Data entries

....

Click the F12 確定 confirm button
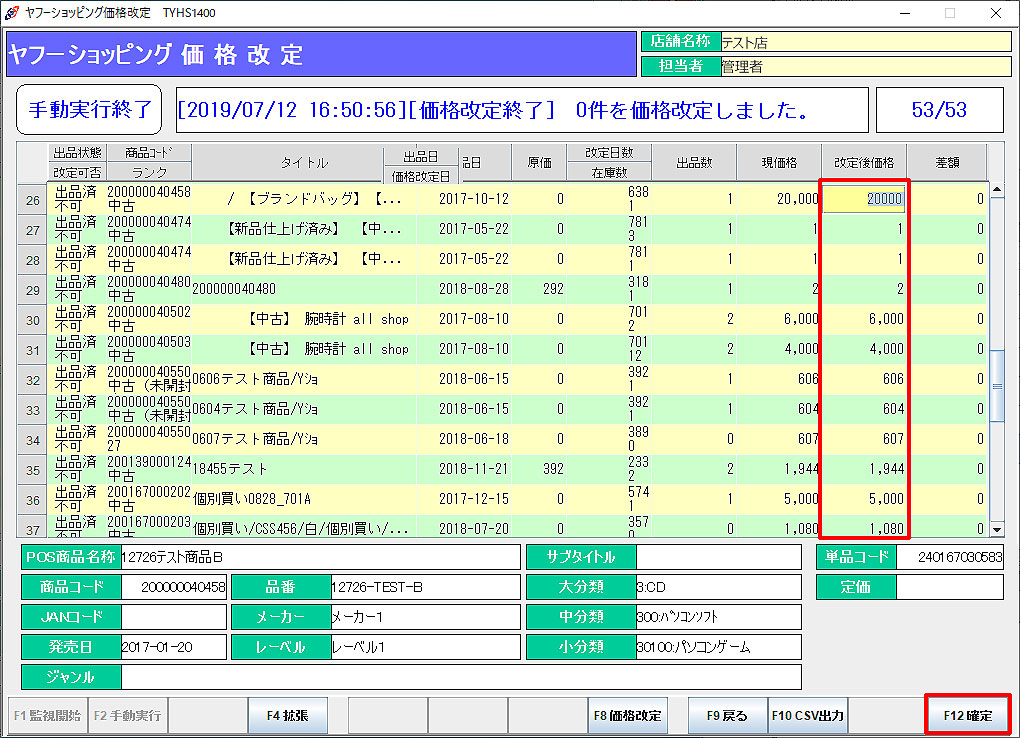 tap(967, 715)
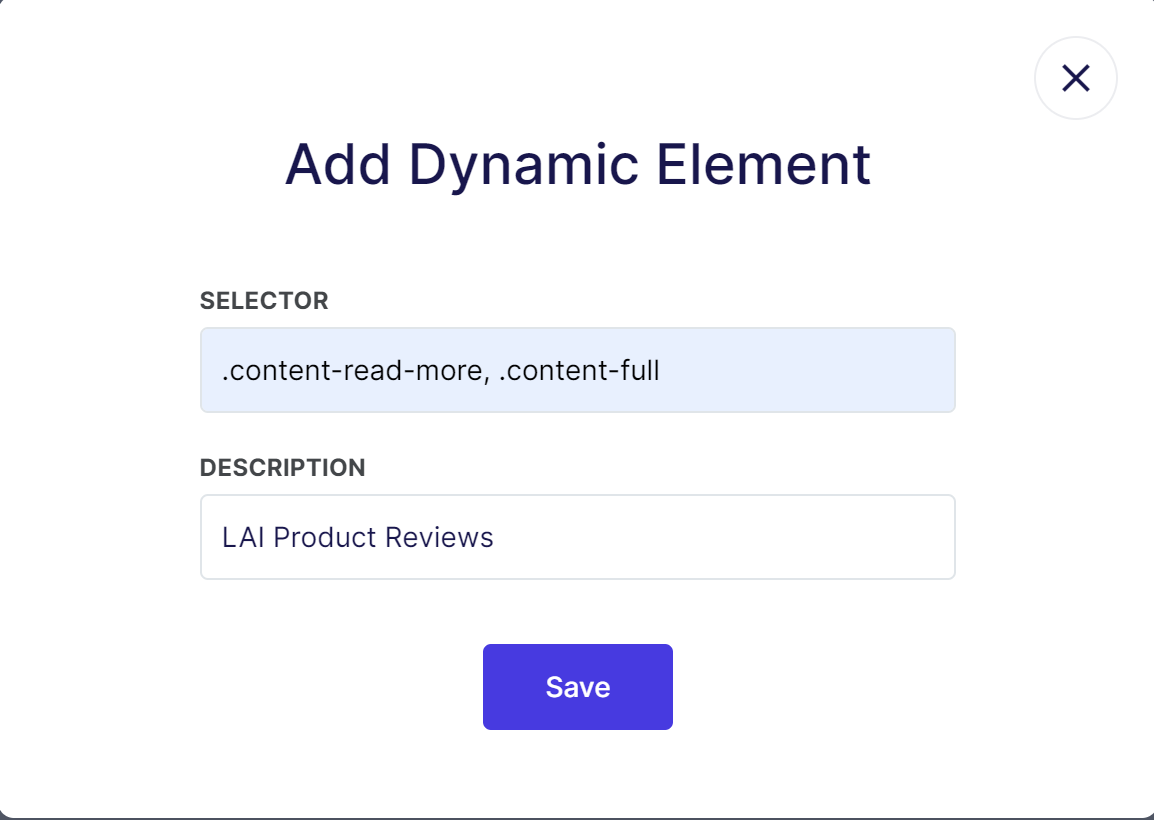Submit the dynamic element with Save
This screenshot has height=820, width=1154.
[578, 687]
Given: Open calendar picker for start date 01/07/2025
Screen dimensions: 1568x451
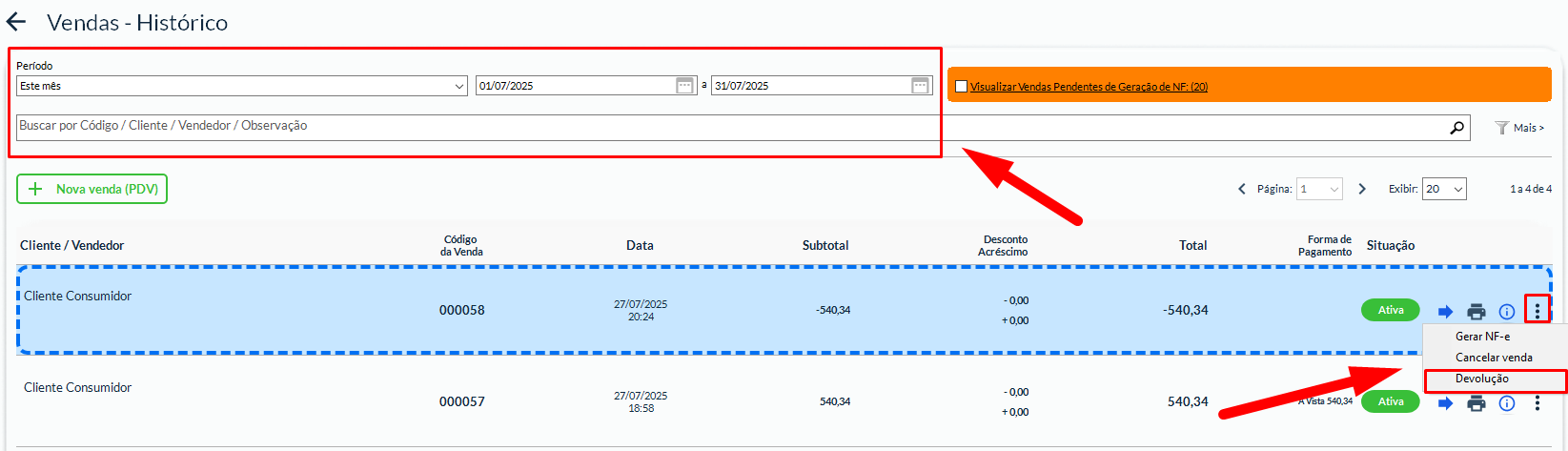Looking at the screenshot, I should point(684,86).
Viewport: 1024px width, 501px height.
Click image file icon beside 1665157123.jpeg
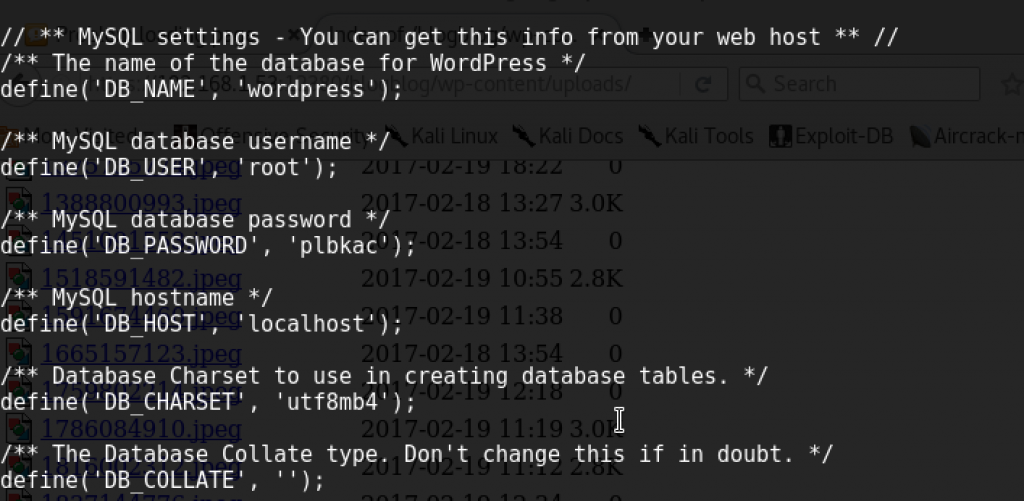(20, 353)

....

> **Assignment**
Reproduce exactly, and only, the part of the entries above that runs from the line with "Screen dimensions: 1568x451" to the last line, both included. Pictures stay out.

> **Task output**
Screen dimensions: 1568x451
Looking at the screenshot, I should point(684,86).
Viewport: 1024px width, 501px height.
Click image file icon beside 1665157123.jpeg
(20, 353)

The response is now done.